The same goes for investments, both public and private, in boosting resilience. As global health authorities and environmental advocates have argued, only when leaders and decision-makers ensure that all aspects of the COVID-19 recovery are “healthy and green” can the post-pandemic “new normal” be one that protects the planet and all its people.
Because both the pandemic and climate change are global challenges, with no regard for political borders, international cooperation is essential. The United Nations Climate Change Conference (COP26) that was supposed to take place in Scotland this November was postponed to 2021. But this should not be allowed to impede progress.
Instead, the delay should be regarded as an opportunity for leaders to do their homework and lay the groundwork for a conference that places health considerations at the centre of climate negotiations. The 2015 Paris climate agreement mentioned the word “health” only once – in the preamble. COP26 must give rise to an even more ambitious plan combining climate and health imperatives.

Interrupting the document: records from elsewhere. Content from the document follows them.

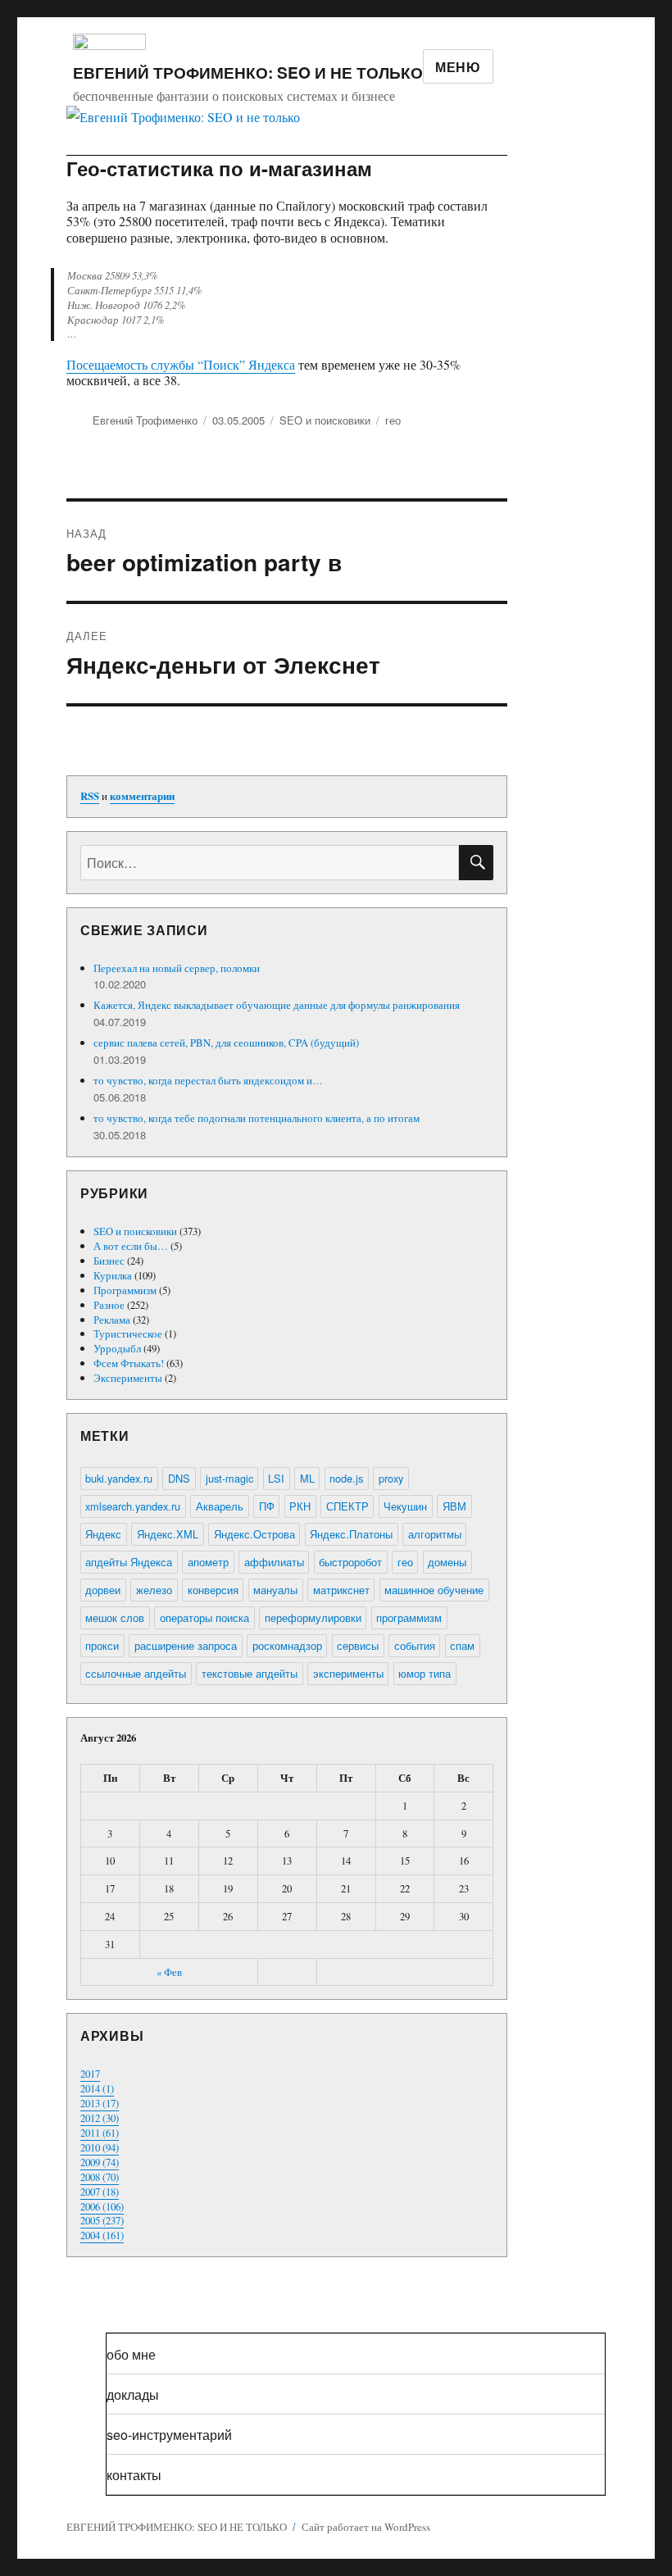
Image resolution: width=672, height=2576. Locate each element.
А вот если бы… (130, 1245)
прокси (102, 1645)
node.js (346, 1478)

“Flatten the curve” was the mantra of the early COVID-19 response. To avoid overwhelming health-care systems and to buy time to increase their capacity, populations needed to take action to slow the spread of the virus. We should apply the same logic to climate action today, by flattening the curve of greenhouse-gas (GHG) emissions and our broader ecological footprint, in order to buy time to build sustainable systems.
The difference, of course, is that, unlike health care, the planet’s thresholds cannot be changed. We are the ones who must adjust. The pandemic won’t save us, but it could be the catalyst we need to save ourselves.